• Required action:
Omit the pictures and return every entry exactly as written.

• Dataset extract:
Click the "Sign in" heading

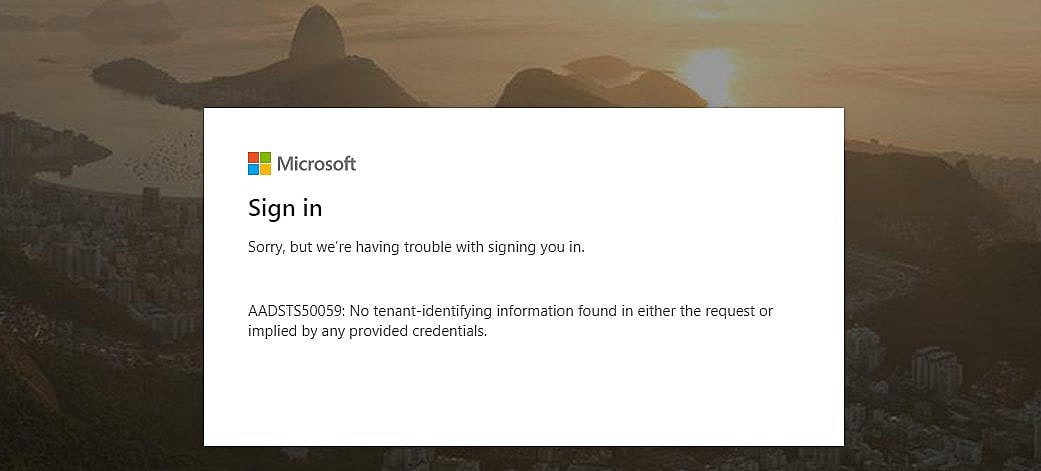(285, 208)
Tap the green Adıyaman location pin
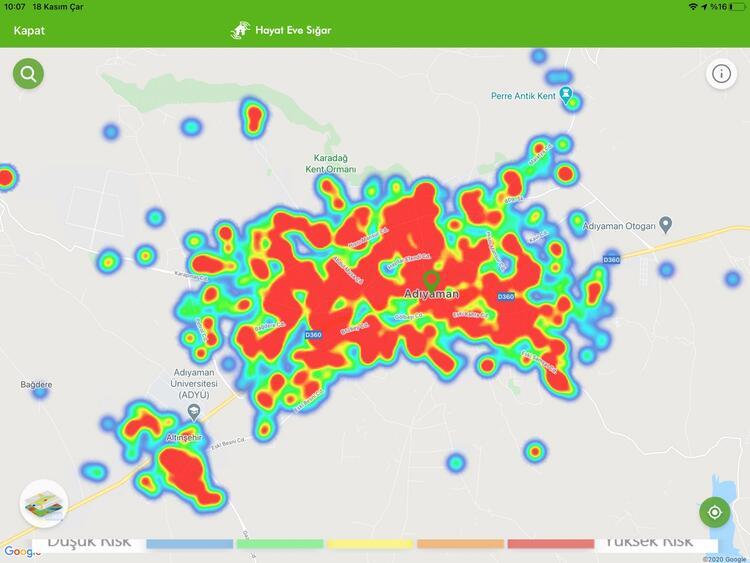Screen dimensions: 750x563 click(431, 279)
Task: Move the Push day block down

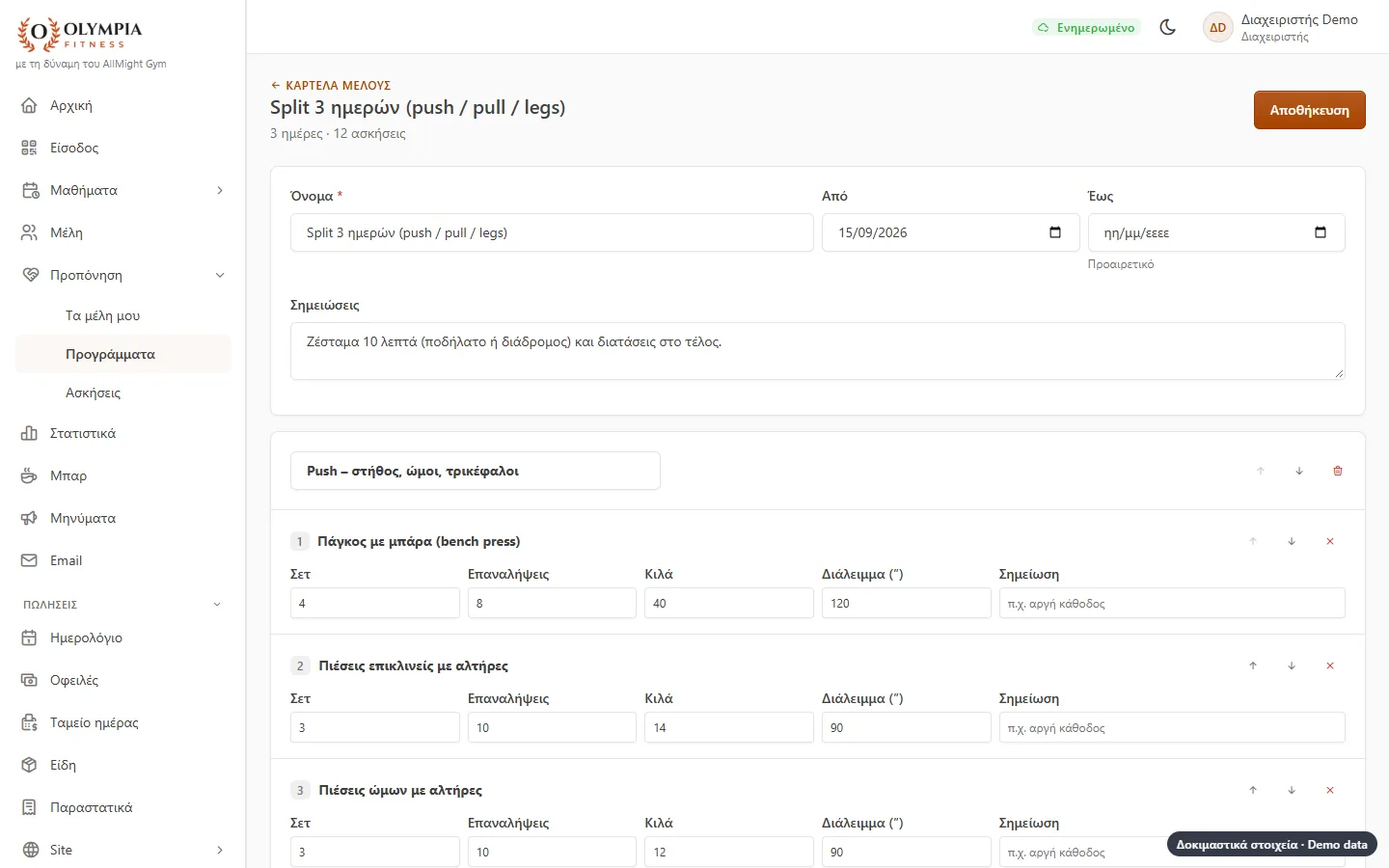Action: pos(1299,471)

• Task answer:
Click the "Sign in" heading

(285, 208)
Tap the green Adıyaman location pin
Screen dimensions: 750x563 click(431, 279)
Task: Move the Push day block down

Action: pos(1299,471)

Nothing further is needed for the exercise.